- [How to complete this task] Using the data below, restate exactly every line from the one with "This screenshot has width=915, height=586." up to and including the one with "Task: Click the TRADEMATRIX v3.4 panel title". No picture belongs in it.

- [Saved data entries]
════════════════════
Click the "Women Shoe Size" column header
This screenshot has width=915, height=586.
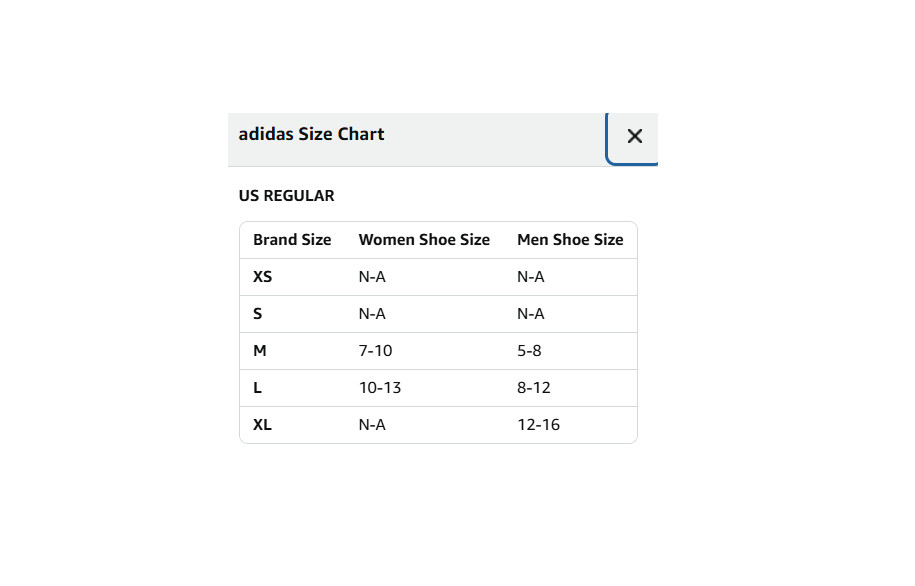[x=424, y=240]
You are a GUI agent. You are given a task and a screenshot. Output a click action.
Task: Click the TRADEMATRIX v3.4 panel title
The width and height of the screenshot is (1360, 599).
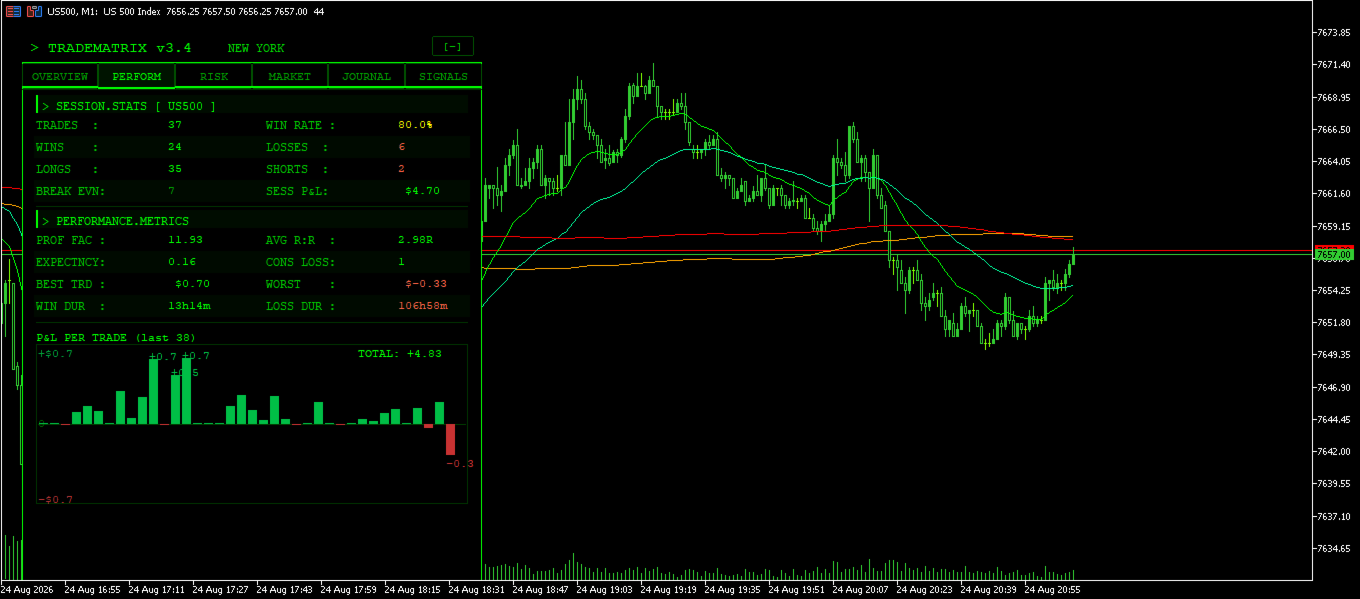click(119, 48)
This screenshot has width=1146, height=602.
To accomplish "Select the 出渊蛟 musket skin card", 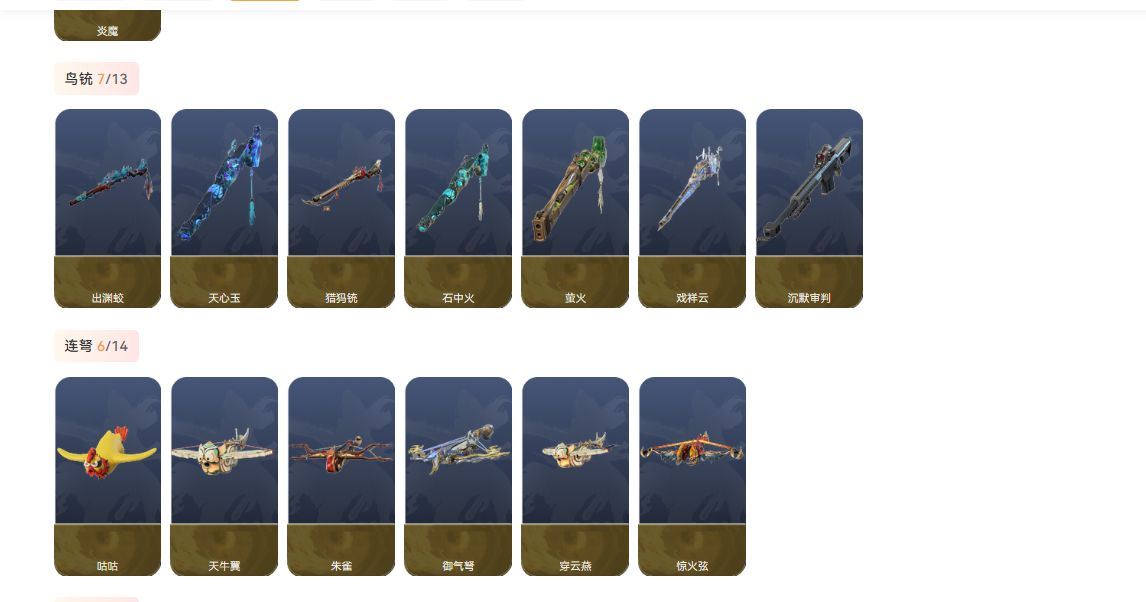I will [x=107, y=208].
════════════════════
- [Exercise answer]
This screenshot has width=915, height=586.
[x=424, y=240]
You are a GUI agent. You are given a task and a screenshot. Output a click action.
Task: Click the TRADEMATRIX v3.4 panel title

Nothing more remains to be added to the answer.